Many of these same design conversations took place in the development of Casabella’s award-winning Flex Neck TNT Scrubber and Broom. According to Flavio DeRoma, product designer at the company, the inspiration for the Flex Neck Scrubber grew out of discussions about improving an established product in the company’s line. The original product, a bathtub scrubber was 7 years old and while still functional, needed an update.
“We realized it had some room for improvement, so we decided to redesign it with better technology,” said DeRoma.
The decision to redesign however was the easy part. Getting the product to work and meet the company’s high performance standards was a little more challenging.
“The challenge was we wanted the head to swivel, but not to swivel too much,” said DeRoma. “We needed to be able to control the motion, to control how much the head was going to turn.”

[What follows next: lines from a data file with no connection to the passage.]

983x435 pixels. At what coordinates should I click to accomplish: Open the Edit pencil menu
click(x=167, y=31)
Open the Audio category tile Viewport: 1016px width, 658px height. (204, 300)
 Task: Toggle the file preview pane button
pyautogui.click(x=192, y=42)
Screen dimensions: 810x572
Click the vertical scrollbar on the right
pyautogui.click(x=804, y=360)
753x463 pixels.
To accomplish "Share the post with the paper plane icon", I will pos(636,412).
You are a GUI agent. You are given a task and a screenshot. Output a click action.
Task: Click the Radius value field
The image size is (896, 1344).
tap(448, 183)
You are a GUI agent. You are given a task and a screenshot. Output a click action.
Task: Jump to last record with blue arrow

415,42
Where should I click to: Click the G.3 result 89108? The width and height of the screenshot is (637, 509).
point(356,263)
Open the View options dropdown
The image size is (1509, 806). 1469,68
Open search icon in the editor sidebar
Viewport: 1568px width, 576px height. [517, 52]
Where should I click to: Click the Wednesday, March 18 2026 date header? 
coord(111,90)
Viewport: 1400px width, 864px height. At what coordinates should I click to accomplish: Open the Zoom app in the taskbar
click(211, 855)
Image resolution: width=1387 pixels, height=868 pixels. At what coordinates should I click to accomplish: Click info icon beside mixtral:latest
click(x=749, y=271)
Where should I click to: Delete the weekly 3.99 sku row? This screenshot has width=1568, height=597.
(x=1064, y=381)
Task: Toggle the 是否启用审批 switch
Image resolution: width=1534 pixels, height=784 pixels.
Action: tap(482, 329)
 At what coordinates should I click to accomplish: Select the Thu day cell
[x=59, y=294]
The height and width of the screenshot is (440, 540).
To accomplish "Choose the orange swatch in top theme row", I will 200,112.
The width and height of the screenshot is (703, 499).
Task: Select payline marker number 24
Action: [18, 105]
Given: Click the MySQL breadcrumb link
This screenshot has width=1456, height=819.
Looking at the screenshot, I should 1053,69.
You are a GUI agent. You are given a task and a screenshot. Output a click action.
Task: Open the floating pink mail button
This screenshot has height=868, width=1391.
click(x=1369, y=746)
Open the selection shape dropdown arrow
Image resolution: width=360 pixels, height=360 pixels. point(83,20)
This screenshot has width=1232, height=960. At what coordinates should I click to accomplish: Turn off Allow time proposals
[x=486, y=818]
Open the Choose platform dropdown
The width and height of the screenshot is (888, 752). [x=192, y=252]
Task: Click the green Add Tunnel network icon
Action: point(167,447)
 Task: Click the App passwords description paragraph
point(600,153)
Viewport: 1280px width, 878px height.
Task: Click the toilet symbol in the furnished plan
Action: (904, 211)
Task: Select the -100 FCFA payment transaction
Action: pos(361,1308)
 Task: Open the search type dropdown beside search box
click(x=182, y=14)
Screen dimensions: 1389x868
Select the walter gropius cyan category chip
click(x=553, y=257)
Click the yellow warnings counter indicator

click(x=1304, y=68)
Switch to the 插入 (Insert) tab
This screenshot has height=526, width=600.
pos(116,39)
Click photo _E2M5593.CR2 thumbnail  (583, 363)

Other challenges also arose along the way in connecting the plastic parts of the flex head to the metal handle and also to the grip head, which would hold the replaceable sponge and scrubber heads. DeRoma describes the process of one of trial and error, testing concepts and winnowing away until the solutions were revealed.
The process didn’t stop there however.
“Once we had the head the way we wanted, we wanted to give it a look that was very simple, but at the same time classic in design,” said DeRoma.
He described the product’s aesthetic as one of, “straight lines and gentle curves, without too many breaks or decorations. Very simple, basic, elegant.”
Balancing the needs of form and function are always an issue in successful product design. In this case, with a design ethos calling for simple, clean lines, more of the focus on the product shifted to its performance, particularly. Ultimately, the product had to pass muster in the toughest test range— consumers’ homes.
“At the end of the day, what really matters is that the product has to work and it has to work well,” said De Roma. “This is not a product that is meant for decoration. It doesn’t sit on a shelf and just look good. People are going to put it to hard work.”
Apparently the company got the balance right as the product has been a successful performer, capturing consumers’ eyes, imagination and, most importantly, their discretionary income.